The second half of the 20th century has seen more people emerge from the plight of sub-human existence, in which poverty has imprisoned people for millennia, around the world than at any previous period in human history. People who receive an education, eat well, are nourished by no intestinal parasites and have access to health care, can deploy their human creativity and lead a life that is both physically and aesthetically fulfilled. can. A greater proportion of high school graduates go to college today than ever before. This always lays the groundwork for further prosperity and refinement. It is not Oxfam’s job to take into account such massive progress; Its only focus is poverty and want and inequality. The point is not to be co-opted into the Oxfam worldview.

Yes, the pandemic has worsened global poverty, pushing millions into poverty who had climbed out of reach. The pandemic has also seen governments across the world ramping up welfare spending to unprecedented levels. Small government ideologues are clamoring for quantitative easing and welfare checks. Governments respond to the political economy that shapes the priorities of their citizens, and have adopted redistribution policies without the aid of advice from global charities.

Oxfam is spot on to support policies that remove barriers to popular participation in global production, whether based on race or gender discrimination. But it ignores the history of how nations have prospered when it insists on taxation on wealth and redistribution as the primary means of reducing inequality.

Certainly, a country like India needs to increase its tax revenue as a ratio of GDP from its current pathetic level of GDP, which is almost half of the OECD average. We have implemented the Goods and Services Tax, which generates a variety of audit trails, followed by and analysis of the data generated by them is the way to increase tax collection efficiency for both direct and indirect taxes. Tax leakage needs to stop.

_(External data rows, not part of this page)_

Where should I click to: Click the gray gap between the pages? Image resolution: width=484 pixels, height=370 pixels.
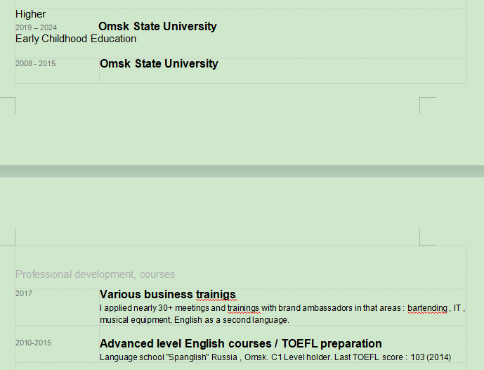tap(242, 171)
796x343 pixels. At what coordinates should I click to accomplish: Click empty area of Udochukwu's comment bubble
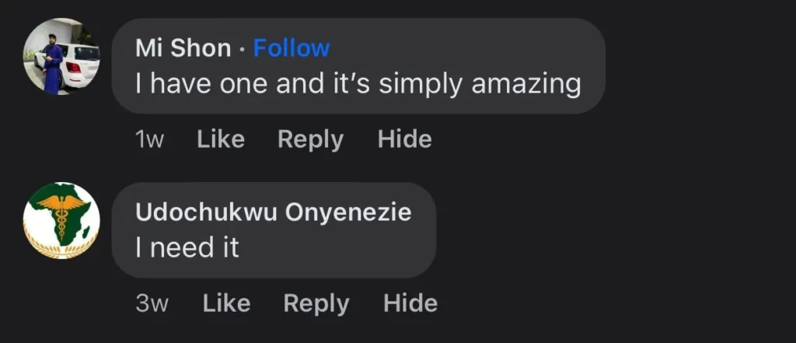(x=350, y=249)
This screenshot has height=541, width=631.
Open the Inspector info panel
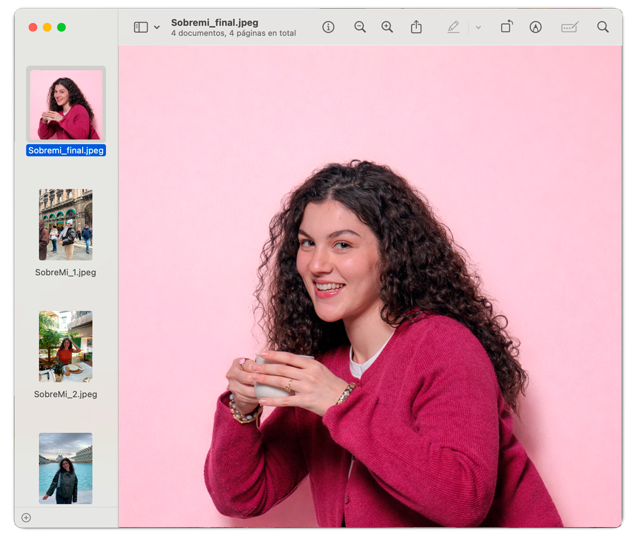pyautogui.click(x=328, y=27)
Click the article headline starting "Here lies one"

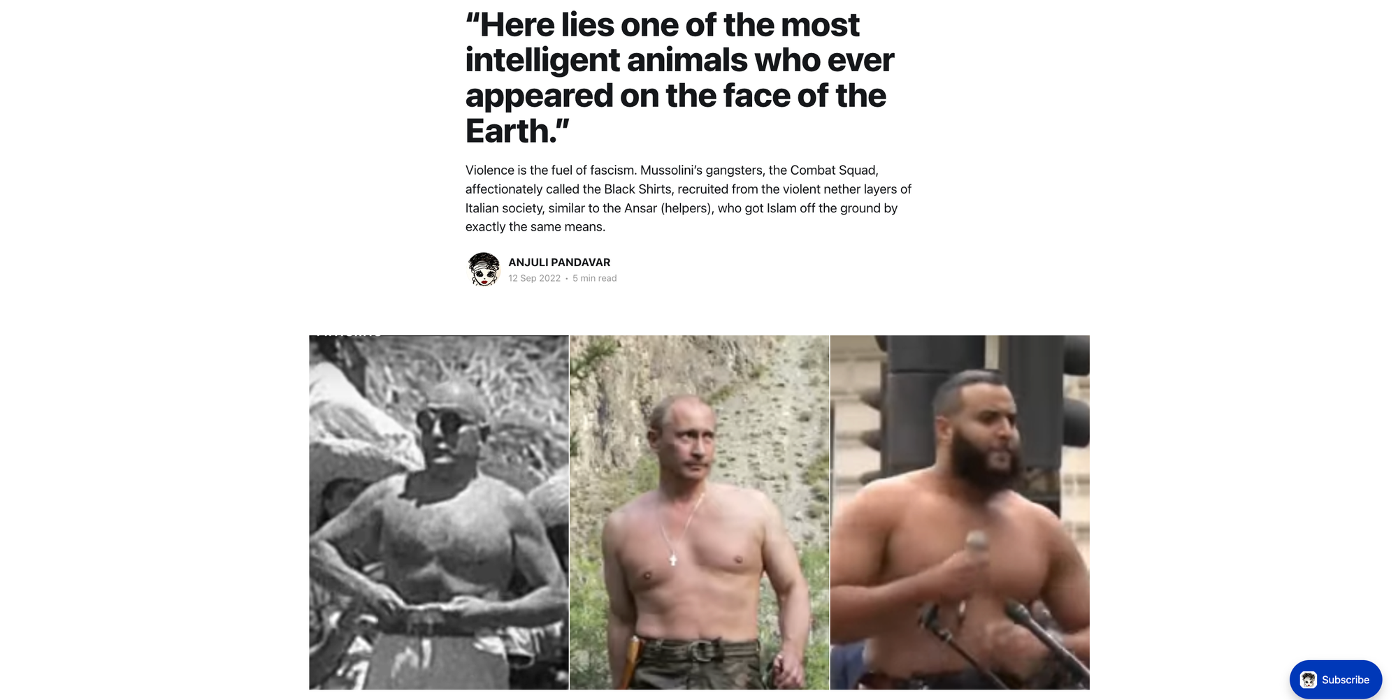(x=679, y=78)
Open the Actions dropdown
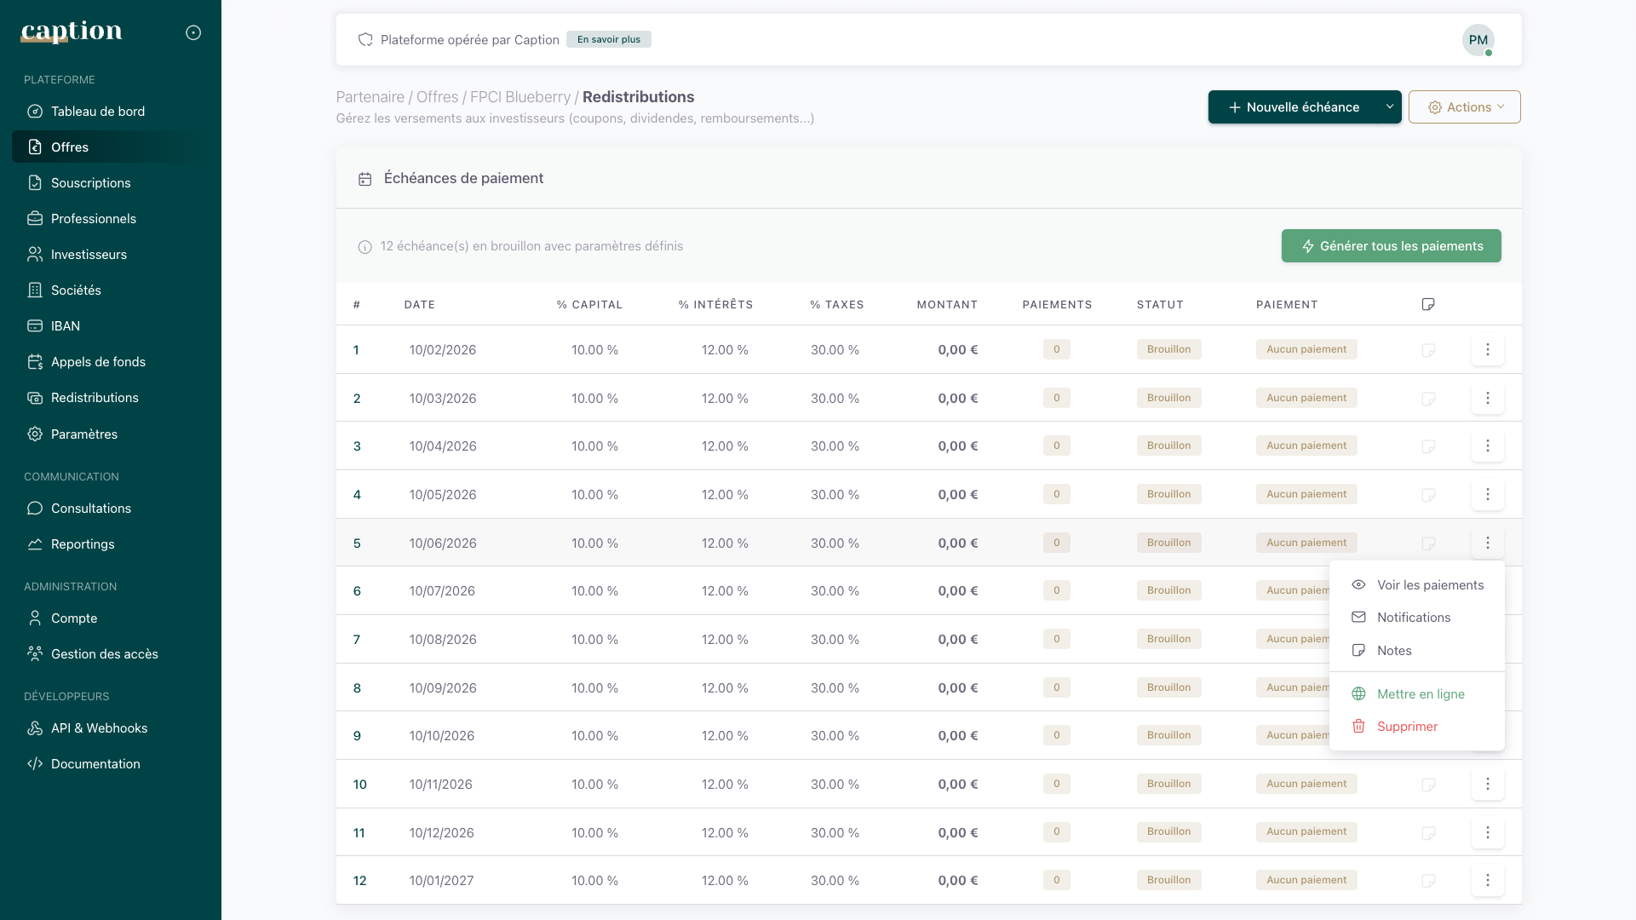 coord(1464,107)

Large companies do business on a global scale, but taxation is done country-wise, giving a lot of scope for tax planning and tax avoidance. A global tax deal recently agreed upon by the wealthy country club OECD would eliminate base erosion and profit transfers, reducing the scope for tax avoidance. This is to be achieved by forcing every country, including tax havens, to have a minimum rate of tax and empowering every jurisdiction to levy some tax on large corporations capable of doing business in the jurisdiction without a taxable establishment in that jurisdiction. .

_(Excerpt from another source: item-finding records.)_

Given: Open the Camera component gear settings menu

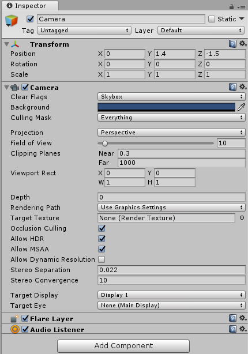Looking at the screenshot, I should (x=243, y=86).
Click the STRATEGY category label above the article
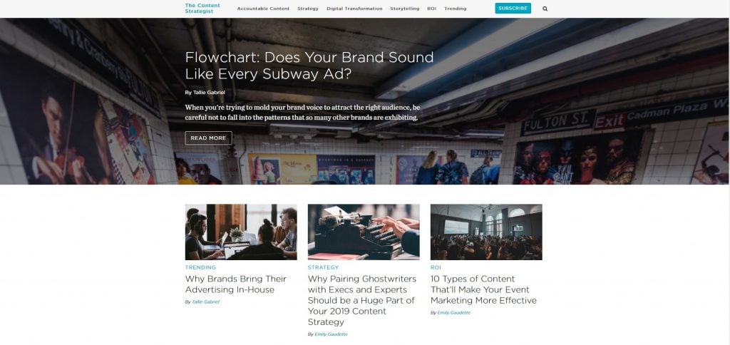Screen dimensions: 730x345 [323, 267]
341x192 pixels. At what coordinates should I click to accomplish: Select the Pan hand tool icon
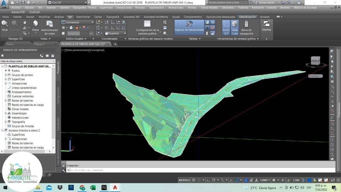coord(25,22)
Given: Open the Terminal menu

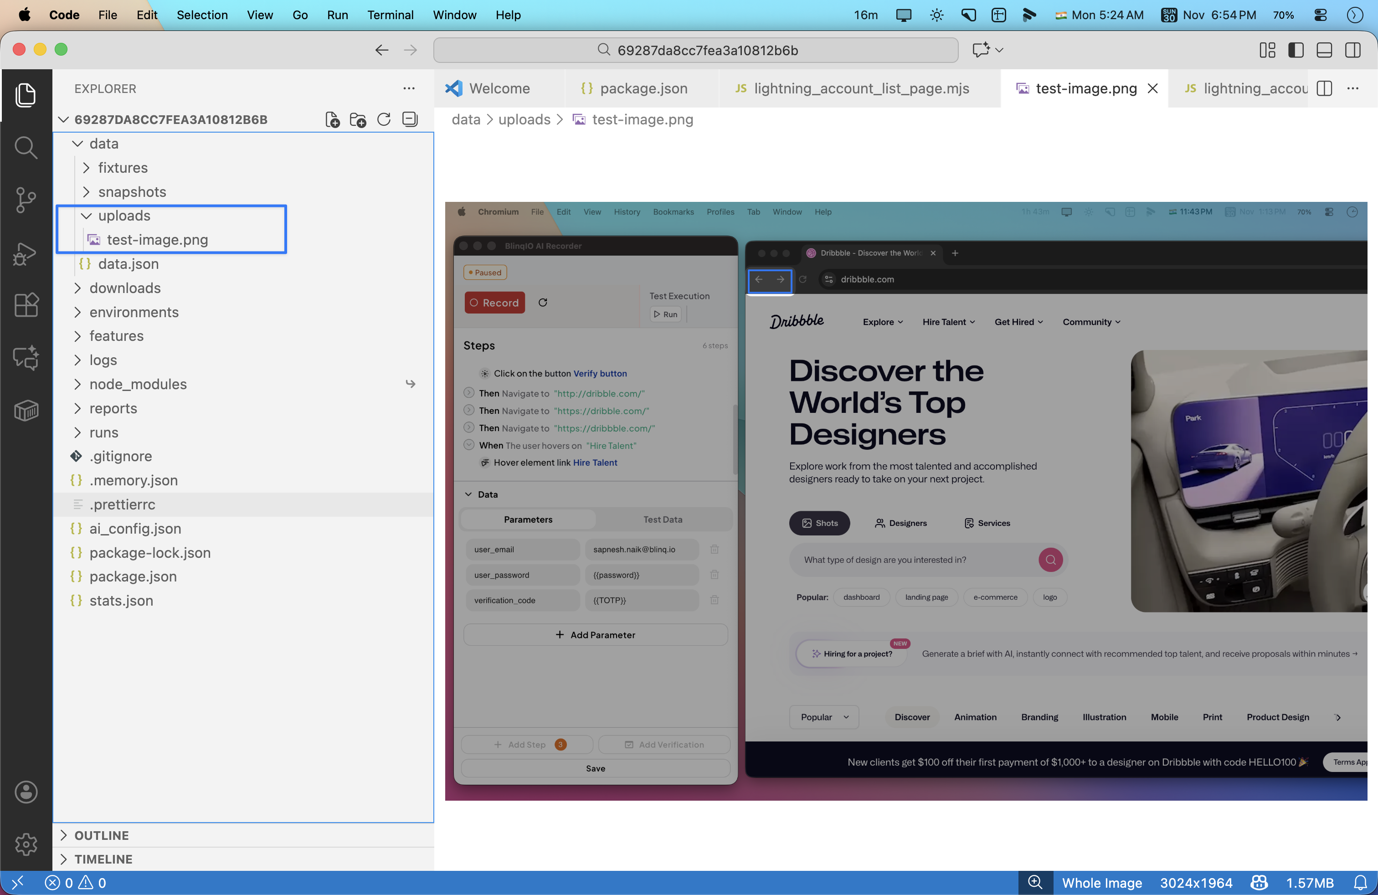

Creating new wealth through production processes in which there is widespread popular participation is the way to eliminate scarcity, not so much to remove the incentives for wealth creation through excessive taxation of wealth and income.

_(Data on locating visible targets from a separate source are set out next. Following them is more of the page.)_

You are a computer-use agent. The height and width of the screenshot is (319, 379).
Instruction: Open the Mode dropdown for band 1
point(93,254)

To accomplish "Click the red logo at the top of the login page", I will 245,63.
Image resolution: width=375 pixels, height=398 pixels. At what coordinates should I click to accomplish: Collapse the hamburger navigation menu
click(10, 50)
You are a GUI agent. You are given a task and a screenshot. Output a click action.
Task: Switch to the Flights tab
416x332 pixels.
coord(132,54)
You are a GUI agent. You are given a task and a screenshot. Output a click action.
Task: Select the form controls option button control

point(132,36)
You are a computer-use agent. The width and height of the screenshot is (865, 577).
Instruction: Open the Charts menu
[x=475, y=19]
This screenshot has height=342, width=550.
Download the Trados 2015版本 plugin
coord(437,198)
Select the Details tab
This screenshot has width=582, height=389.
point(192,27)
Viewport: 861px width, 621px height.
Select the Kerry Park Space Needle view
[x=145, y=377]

The problem is that media coverage of the Oxfam report tends to over-simplify and exaggerate, distort the political narrative surrounding poverty and inequality, and, many would argue, trigger poor policy choices that are the root causes of deprivation. do little to address. Over the years, the flaws in Oxfam’s methodology for estimating inequality have been pointed out by serious inequality researchers: it excludes income from liabilities and assets to arrive at its estimates. This is problematic. Loans for education are liabilities today but they will be paid later. Similarly, Oxfam does not treat home purchase loans as investments, which distorts its assessment of inequality.